I think this is far too simplistic a line of thinking. Not meaning that as any sort of put down. The side getting heavily overwhelmed have no real practical way to ensure there are no organisations jeopardising the path to peace. Voting Hamas out really isnt an option, it wont happen in the near future. They dont have the means to push back on Hamas, they dont have the arms or backing to push back on Hamas. There is as far as I can tell no current leader to unify them and move them in that direction. All those Hamas members have at some time been rightly or wrongly on the receiving end of Israeli retribution or other.
One of the multiple problems is half of the adult Palestinian population wasnt of voting age when Hamas were elected. Mere children then are now being given the responsibilities of being accountable for what the adults before them did. On top of that they themselves are taught, led, influenced by those adults now. Its a whirlpool of conflicting and heavily influenced ideas. The Palestinian strategy if there is actually one is influenced by both Palestinian and Israeli influences. Some for good, some for evil.
There are so many layers to this is mind bending.
I have no clue as to what any solution could be as i simply dont know enough but what I do know is this current Israeli approach will just create more hatred. They are sadly I believe setting up for another generation to attack them in the evil way Hamas has in 20 years time.
This is an excellent post.
the government & IDF are counting on the fact that they (the new iteration of a Hamas-equivalent) will not be able to do the same again in 20 years, or ever. How? by "West-Banking" Gaza.

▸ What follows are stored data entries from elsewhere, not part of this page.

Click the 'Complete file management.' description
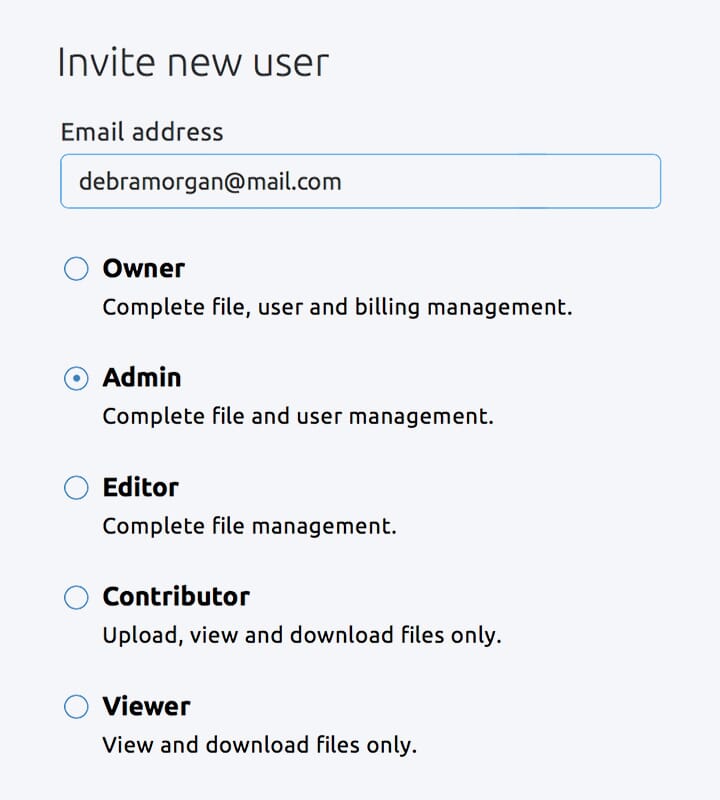 click(x=249, y=526)
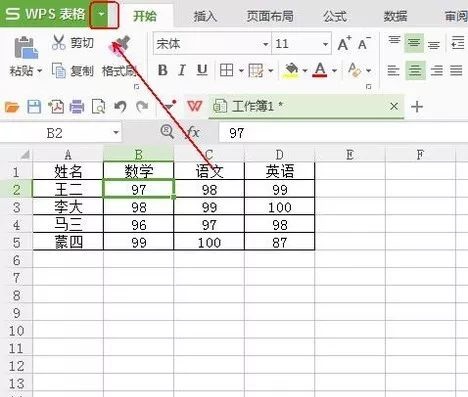This screenshot has width=468, height=397.
Task: Open the WPS application menu dropdown arrow
Action: [x=102, y=14]
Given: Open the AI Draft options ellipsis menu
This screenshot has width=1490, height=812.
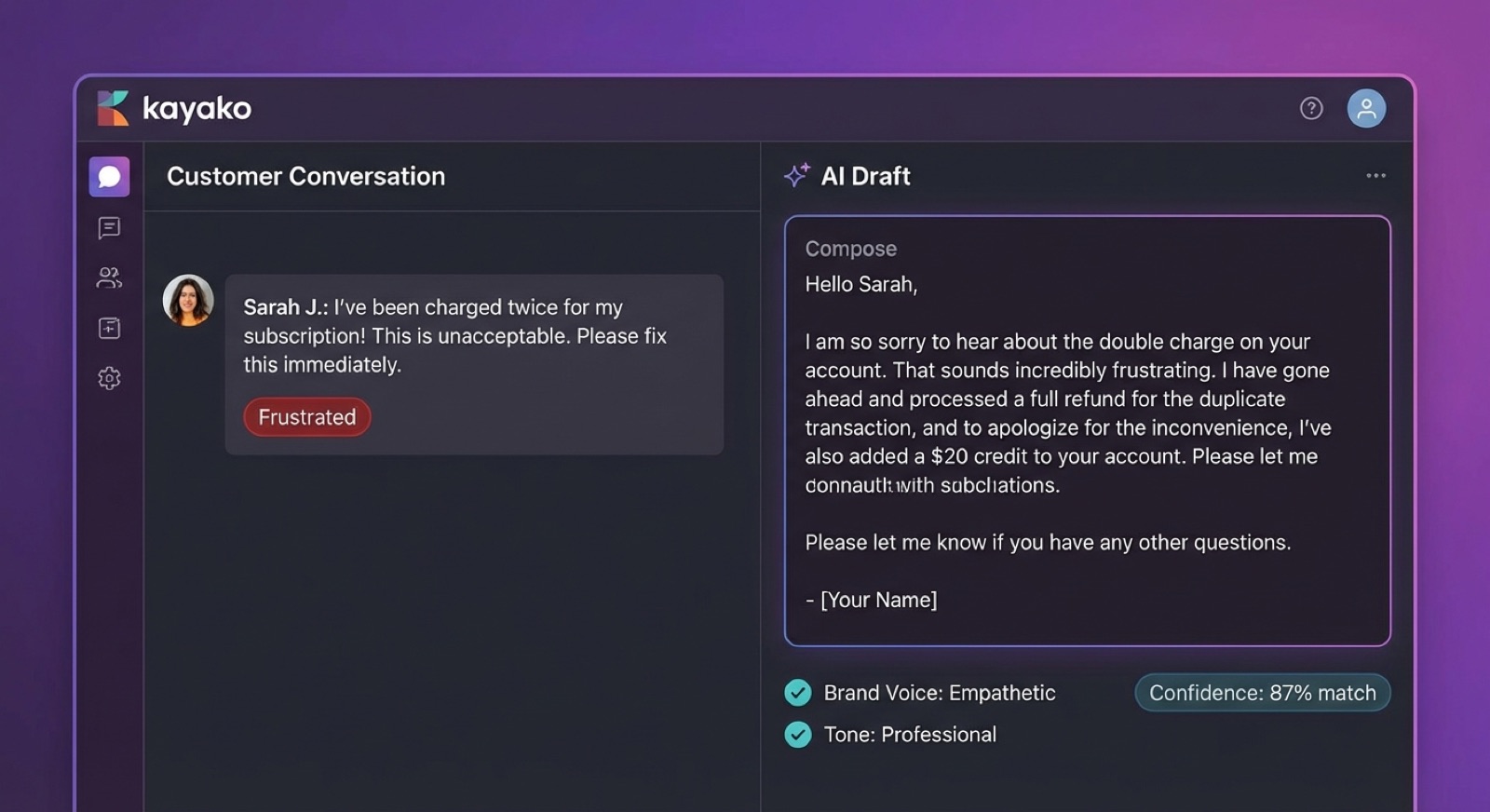Looking at the screenshot, I should click(1375, 175).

This is how the IDF probably envisions it, and this is also how a large people I speak with - all from varios political stances, as much as it's even possible in Israel as there is no real political left side- seem to think.
The expectation is that someone will rule Gaza (PLO? UN? who the feck knows) and whenever an armed group even begins to reform, the IDF will step inside the strip and cut its head off by, once more, killing and arresting people.
It's never going to stop. Even if/when Benny Ganz will be elected prime minister and Bibi is ousted, this is the line of thinking.
You ask the avergae Joe in Israel who isn't a right-wing nutjob a la Smotrich and Ben Gvir, what their stance regarding a Palestinian state ruled by the PLO is-
it is probable that people are going to say that
a) how can it be done? you can't really connect Gaza and the West Bank geographically [and becase of that, there's no point in dwelling on it)
b) the PLO want to kill us all just like Hamas, they are just more subtle about it. if you give them a state, they will just fire rockets and commit suicide attacks from a much central spot in Israel, closer to many large cities .
Can you imagine that I am 33 years old, have lived in Israel almost my entire life, and have some Israeli Arab friends [my mind says sometimes, nowadays, uncontrollably- are they really friends? can they flip on me? do they hate Jews secretly?]...
Can you imagine that it took this October 7th and everything that followed to happen,
for me to do some research and realize that Gazans have electricity only for a couple of hours a day, and that the water there is not viable for drinking, or however you say that in English?
Shouldn't it have been general knowledge around here, to at least know how your perceived enemy actually lives?
There are friends of mine who also don't know that, and when I mention it, a lot of them will say that it's Hamas's fault anyway.
I'll very very sadly write that even I am afraid of a Palestinian state because I can't really see how it ends up with them not attacking us [rightly so. because of how they are treated? my mind can accept that, but it doesn't bring any sense of security].
This is what reality here does to you. the fear, the mistrust, the dehumanization... it's unreal.